“What do you think—on second thought, Peanut?” asked the Scout Master.

“Well, we’re taking a dinner from Mr. Goodwin, ain’t we?”

“Yes,” said Art, “but that’s different. We helped save his silver and stuff. And it’s just in his family. Up there at the hotel, there’d be a crowd around—women, and things. Looks kind of as if we were trying to get into the lime-light.”

“Guess you’re right,” Peanut replied. “Come on, then, and show us the Old Man of the Mountain, Mr. Rogers. But ain’t there a place where we can buy a drink?”

“We’ll find one—after we’ve seen the face,” the Scout Master laughed. He looked at his watch. “After four, boys,” he added. “We’ve got to get a camp ready, and spruce up before dinner, and I’ve got to go to the hotel and get a shave.”

They stepped up from the railroad station to the road. Directly before them was the Profile House, a large wooden hotel, facing south. Behind it rose the steep wall of Cannon Mountain, and south of it, on the lowest terrace of the slope, was a double row of cottages, ending, on a bend, with a group including Mr. Goodwin’s. Behind the boys, back where they had come, they could see the first steep, wooded slope of Lafayette, and to the north the great rocky precipice of Eagle Cliff. Looking south again, the road disappeared between the landslides of Lafayette on the one hand, and the wall of Cannon on the other, a narrow notch, not much wider than the road itself. The opening where the boys stood was only large enough to hold the hotel and cottages, and three or four tennis courts, on which a crowd was playing.

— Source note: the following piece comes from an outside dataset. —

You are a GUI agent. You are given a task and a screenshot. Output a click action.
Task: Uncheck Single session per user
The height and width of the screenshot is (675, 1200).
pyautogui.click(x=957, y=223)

The party went south down the road, Peanut and Art pointing out Mr. Goodwin’s house, and the track taken by the burglars, and quickly left the houses behind. After a quarter of a mile or so, the woods opened out ahead, and presently the boys stood in a place where the road was enlarged to the left into a semicircle, and in that semicircle a team or a motor could stop for the view.

“It’s the place!” cried Peanut. “Here’s where they left the car! And those are the bushes we crawled into, Art!”

“And there’s the Old Man of the Mountain,” said Mr. Rogers.

The Scouts followed his finger. Looking through an opening in the trees across the road, toward the southwest, they saw first a beautiful little lake, so still that it mirrored every reflection, and then, rising directly out of the woods beyond this lake a huge cliff, curved at first, but gradually attaining the perpendicular till it shot up like the side of a house, fifteen hundred feet into the air. At the very top of it, looking southward down the valley, was, indeed, the Old Man of the Mountain—a huge knob of rock thrust forth from the pinnacle of the precipice, and shaped precisely like a human profile, with sunken eye under a brow like Daniel Webster’s, sharp nose, firm mouth, and, as Mr. Rogers said, “quite literally a granite chin.”